Warum haben sie eigentlich als Schauspieler seit Jahren auf keiner Bühne mehr gestanden?
Weil ich höllischen Respekt vor der Leistung meiner Kollegen habe, und je mehr ich inszeniere, desto größer wird die Angst, da nicht mithalten zu können. Um die endlich mal zu überwinden, überlege ich gerade, ob ich mir die Vorstellungen während der Tournee von "Und abends Gäste" mit einem der Schauspieler teile.
Woraus ziehen Sie Bestätigung?
Aus meiner Familie, meinen Freunden. Und manchmal auch aus Publikumsreaktionen, wenn ich merke, dass ich jemanden wirklich mit dem berühre, was ich mache.
Sind Sie bei der Premiere von "Fleisch ist mein Gemüse" auf Ihre Leistung angesprochen worden?
Ja, einige Male, aber das heißt nicht, dass ich meiner Arbeit gegenüber dann unkritisch werde.
Und dadurch wird es schwieriger, Lob anzunehmen?
Die Selbstkritik steht mir da oft im Weg.
Mögen Sie Ihre Stimme?
Ich muss damit leben. Haben Sie mal die Stimme von Marlon Brando gehört? "Die Faust im Nacken" fand ich einen tollen Film - und erst diese geile Stimme! Das war aber Harald Juhnke. Als ich diesen Film und Brando zum ersten Mal im Original gehört habe, war ich schockiert: Dieser Held meiner Jugend hat eine ähnlich quiekende Piepsestimme wie - nicht dass ich mich mit Brando vergleichen möchte, aber der hat vielleicht auch drunter gelitten.
Auch?

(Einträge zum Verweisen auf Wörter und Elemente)
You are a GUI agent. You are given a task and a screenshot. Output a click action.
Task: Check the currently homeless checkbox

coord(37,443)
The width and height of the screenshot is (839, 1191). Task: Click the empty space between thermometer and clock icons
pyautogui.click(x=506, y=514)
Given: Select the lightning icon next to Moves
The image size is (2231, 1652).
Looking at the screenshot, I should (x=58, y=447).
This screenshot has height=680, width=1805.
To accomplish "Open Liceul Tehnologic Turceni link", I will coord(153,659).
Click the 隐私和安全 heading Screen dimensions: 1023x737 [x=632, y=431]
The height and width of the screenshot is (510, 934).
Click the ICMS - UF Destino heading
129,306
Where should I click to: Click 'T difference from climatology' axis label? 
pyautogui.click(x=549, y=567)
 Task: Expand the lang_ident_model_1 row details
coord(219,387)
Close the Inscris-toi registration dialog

#### [Aufgabenstellung]
Kannst du das Interview über Schauspiel und Selbstkritik nach der Frage „Auch?“ fortsetzen? Die Einträge sind eigenständiges Material und gehören nicht zum Interview.

#### [Lösung]
Ich weiß nicht so genau, ob ich drunter leide, dafür war die Resonanz auf meine "markante" Stimme immer zu positiv, aber es ist schon auffällig, dass ich umso tiefer spreche, je ruhiger und sicherer ich bin. Wenn ich aufgeregt bin, quäke ich eher. Das ist in den Rollen genau so: Gurki quäkt rum, weil er keinen Boden unter den Füßen hat. Das lege ich nicht bewusst so an, das passiert einfach.
Ronald wiederum, der Trucker aus "Sommer vorm Balkon", ist so bei sich ...
... glaubt er ...
... dass er tiefer spricht. Oder haben Sie sich bei den Dreharbeiten sicherer gefühlt?
Anfangs war ich sehr nervös. Da war dieses tolle Projekt, bei dem alles stimmte: das Buch, der Regisseur, die Kollegen. Man will gut sein und bekommt Panik, ob man das auch hinbekommt. Später habe ich mich dann aber sehr wohl gefühlt, und das obwohl ich mich sehr stark auf mich selber konzentrieren muss, um einen Typen zu verkörpern, der ganz gelassen Sätze sagt wie: "Wer auffährt, ist immer selber Schuld."
Warum?
Weil ich ein Leichtgewicht bin und schon früher beim Boxen immer schneller sein musste als die anderen, mich immer mehr bewegen musste. Deswegen fällt es mir leichter, wenn ich in Rollen rumzappeln kann.
Wenn das so ist, muss es für Sie ein Klacks gewesen sein, Gurki zu spielen.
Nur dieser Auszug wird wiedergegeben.